Every multiplayer FPS game has lag compensation and client prediction, although whether you'd consider it to be "heavy" in Battlefield 3 is somewhat subjective. People complain about it, especially in the more "realistic" shooters, but we really generally have no idea how it was implemented or how good or bad it is in a given game.
The reason why it tends to be so much worse in games like BF3 and MW3 comes down to the amount of time it takes to score a kill. In a "non-realistic" FPS such as TF2 or Halo, the amount of time it takes to kill another player can be generally measured in seconds. The heavy's minigun spins up, and fires on another heavy, and a couple of seconds later (assuming he has no medic) the enemy heavy will be dead. A difference of 50 milliseconds or so generally makes very little difference.
However, in a "realistic" shooter, the time to score a kill can be measured in milliseconds. Take the G36C in BF3, for example. It can fire at 750 RPM, and does 25 damage per shot at short range.
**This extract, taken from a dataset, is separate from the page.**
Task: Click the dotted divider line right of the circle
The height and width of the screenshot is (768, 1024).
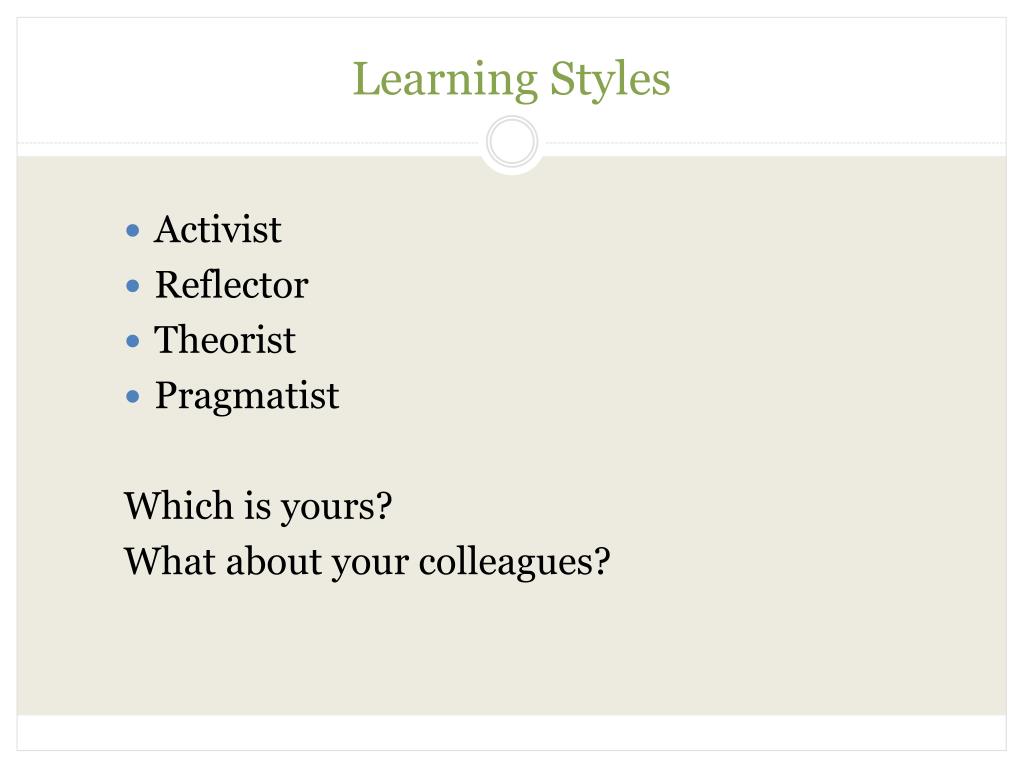Action: tap(775, 142)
If your health is at 100, that means it kills in 4 shots. This takes a total of 320 milliseconds. In Modern Warfare 3, there are some guns that kill in less than 150 milliseconds.
With a dedicated server architecture (like many PC games have, but few console games have), it's generally possible for you to select a server and know ahead of time what your average ping/latency are before you start playing. This generally means that you and everyone else on the server are experiencing similar latency.
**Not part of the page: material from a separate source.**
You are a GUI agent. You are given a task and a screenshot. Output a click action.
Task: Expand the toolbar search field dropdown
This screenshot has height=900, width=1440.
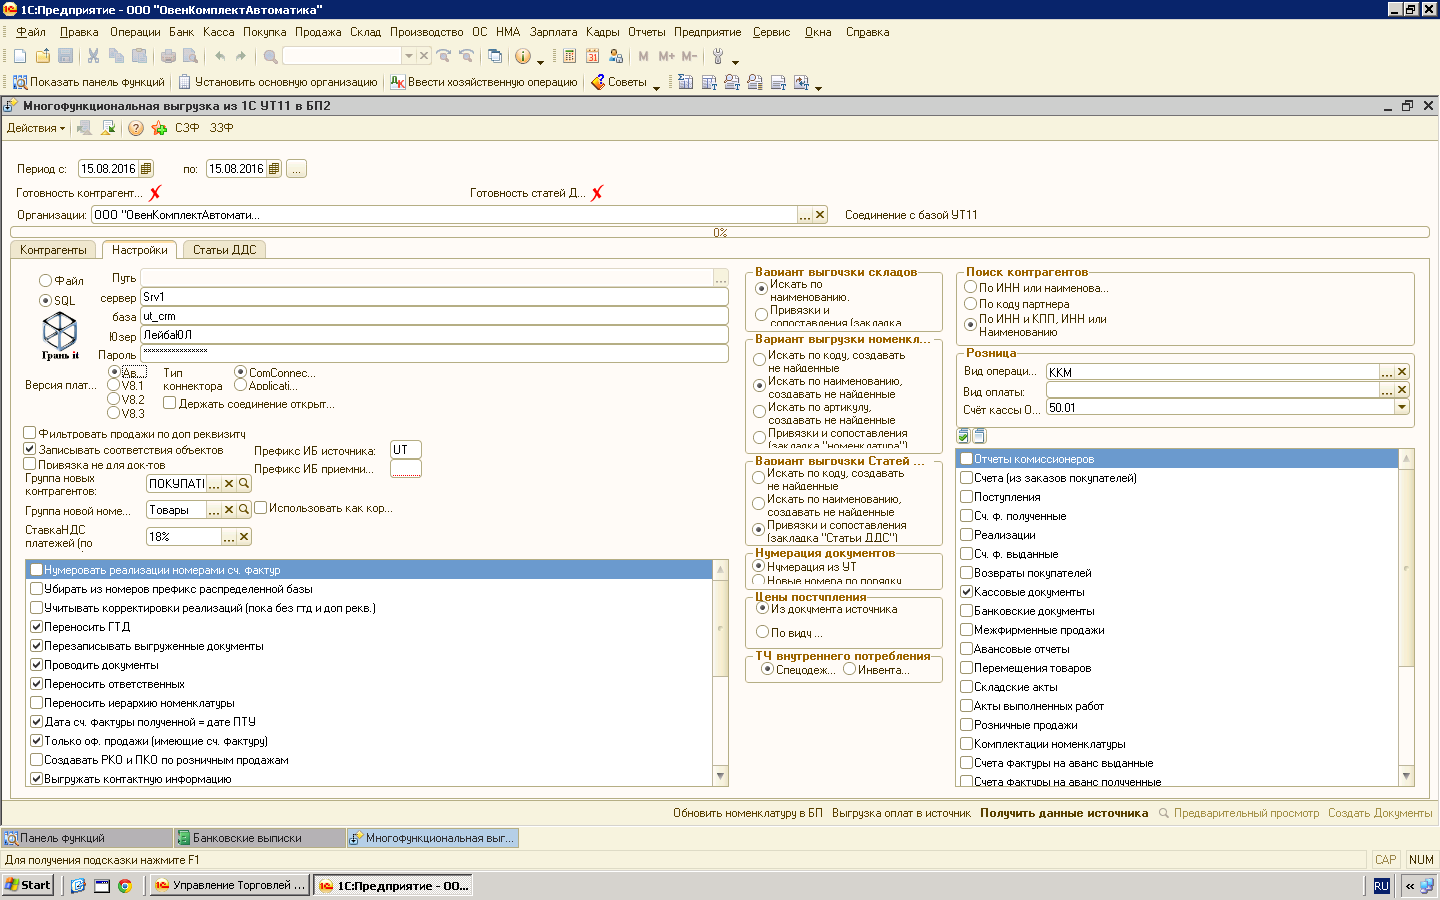click(408, 57)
In a system where you can't choose the server (or the architecture is peer-to-peer) there's a greater chance that the latency of the various clients will be uneven. In a peer-to-peer scenario (which the CoD franchise uses almost exclusively on consoles) there is always one player who is hosting the game, and he experiences minimal latency compared to every other client. Since the game is trusting one of the peers to host, there's also a chance that that peer could be tampering with the system to gain an advantage.
If the difference between your latency and your enemy's latency is 100 milliseconds, this could cause serious differences in your experiences. Even if you were 80 milliseconds faster to start firing on him, it might not matter. The latency compensation measures might be working in your favor or against you. 80 milliseconds is an extraordinarily small amount of time in the scope of human reaction time.
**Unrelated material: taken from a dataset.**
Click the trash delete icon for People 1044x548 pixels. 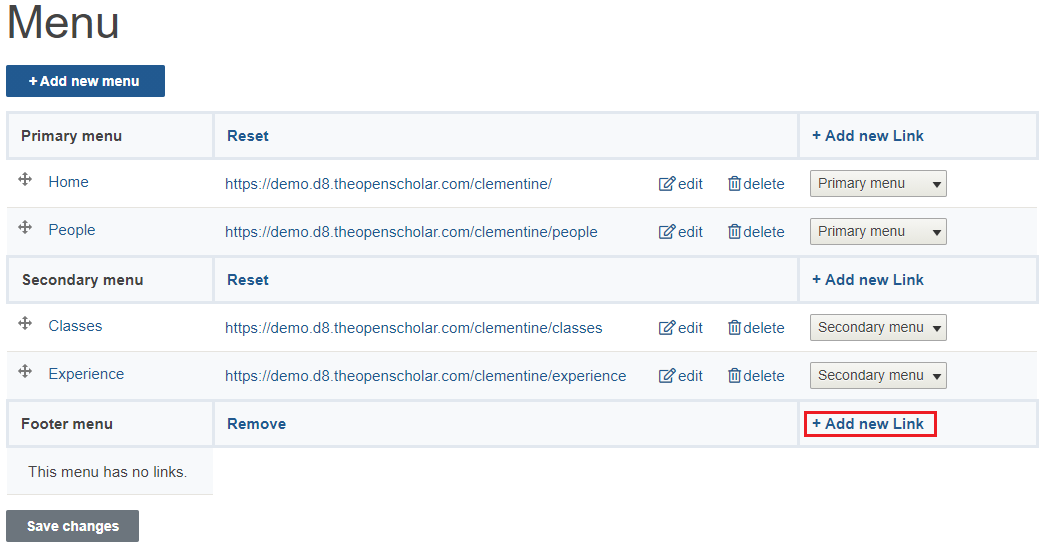[734, 232]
So then, is the issue bad network code or are you being punished because of your (good/bad) connection? In reality, it's a feature of the game. The people who design and write these games are well aware of the limitations of current network architecture. They choose to make a fast paced game that is frequently unfair because we will buy it and play it. Until we're all connected via zero latency links to one another, or we decide that we don't really like games where a kill takes tenths of a second, we're going to have to deal with this frustration.
In the meantime, try to reduce the amount of traffic on your network while you play. This can help smooth out latency variances that can cause issues. If you have the choice of servers, pick ones that are as low "ping" as possible, but remember that latency isn't everything.
I find that removing the latency deltas from the equation helps the most though. Try to surprise enemy players, or find another way to gain an advantage that gives you a few more hundreds of milliseconds to react. And remember that sometimes, the game's not going to treat you fairly.